The Entre Nosotras Health Center in Madrid specialises in the care of psychological problems related to gender. The team of experts working at the center considers that gender-related diseases are a gender crisis and not a disease. Among the causes of these ailments, along with the various forms of violence that society exerts against women, reference is made to gender syncretism, which refers to the double conception of the female gender that currently occurs: “We have a traditional and modern conception of gender, the first invalidates autonomy and the second seeks it. For most women, this contradiction and the difficulties involved in resolving the conflict are the causes of the discomfort,” they explained. In the same vein, Roser Capdevilla and Carmen Sáez spoke in the booklet Mental Health of Women: “Women feel that we are changing, but values and social structures do not help us in that change.”
Capdevilla and Sáez point out that aggressiveness is usually at the base of discomfort with a much higher female prevalence. The truth is that women, although socialized in the female role, tend to have difficulty expressing aggressiveness.
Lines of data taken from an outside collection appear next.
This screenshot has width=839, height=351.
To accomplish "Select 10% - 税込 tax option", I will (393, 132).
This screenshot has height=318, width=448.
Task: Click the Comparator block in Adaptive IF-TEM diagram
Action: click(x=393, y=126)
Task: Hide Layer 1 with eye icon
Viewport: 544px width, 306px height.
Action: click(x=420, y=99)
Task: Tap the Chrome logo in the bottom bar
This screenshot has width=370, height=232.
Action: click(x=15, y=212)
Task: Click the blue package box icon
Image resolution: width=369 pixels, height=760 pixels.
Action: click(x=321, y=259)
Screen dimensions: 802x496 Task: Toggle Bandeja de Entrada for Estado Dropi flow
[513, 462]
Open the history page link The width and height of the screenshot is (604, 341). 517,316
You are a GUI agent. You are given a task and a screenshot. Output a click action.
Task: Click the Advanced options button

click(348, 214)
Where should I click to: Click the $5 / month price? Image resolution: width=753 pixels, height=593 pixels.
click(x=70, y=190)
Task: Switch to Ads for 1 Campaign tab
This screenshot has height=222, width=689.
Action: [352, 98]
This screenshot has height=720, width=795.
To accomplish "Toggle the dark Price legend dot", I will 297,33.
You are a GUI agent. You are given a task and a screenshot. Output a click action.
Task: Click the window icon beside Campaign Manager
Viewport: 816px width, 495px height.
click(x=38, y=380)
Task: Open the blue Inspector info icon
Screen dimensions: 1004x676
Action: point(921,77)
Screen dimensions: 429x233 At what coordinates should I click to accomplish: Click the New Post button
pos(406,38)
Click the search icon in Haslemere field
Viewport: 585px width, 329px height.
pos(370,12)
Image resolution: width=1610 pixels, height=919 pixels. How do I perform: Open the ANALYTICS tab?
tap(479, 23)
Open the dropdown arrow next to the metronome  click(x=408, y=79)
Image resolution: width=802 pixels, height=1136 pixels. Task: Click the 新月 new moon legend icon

That is why, in most cases, they replace the initial feeling with sadness that they find more acceptable. The discomfort, at that time, begins to expel him with physical symptoms.
Headache,
chest, back, joint or muscle, loss of desire and appetite, digestive problems, dizziness, tiredness, excess sleep or insomnia, among others, may be the cause of the substitution of aggressiveness by sadness. Symptoms of depression. In fact, although the management of misguided aggressiveness can cause other problems, the so-called depression is the one that prevails among all ailments. According to data provided by the WHO, disability is the leading cause worldwide and both gender and exposure to violence are risk factors for it. The data do not need an explanation: 80% of the cases of depression worldwide are exogenous (caused by external agents) and 70% of depressions of this type occur in women.
The importance of sociocultural factors in the development of depression makes María Zapata Hidalgo use an anthropological and feminist perspective to investigate the processes of depression to well-being. Although he has psychology studies in fact, he feels that the psychological and medical-psychiatric perspective “in most cases, individualizes the discomfort” and “reduces the importance of the collective and the culture”. Moreover, he considers that the fact that these malestars are considered depressive is “a depoliticization of the discomfort caused by society”. “Social conflict is avoided through pathology,” he says.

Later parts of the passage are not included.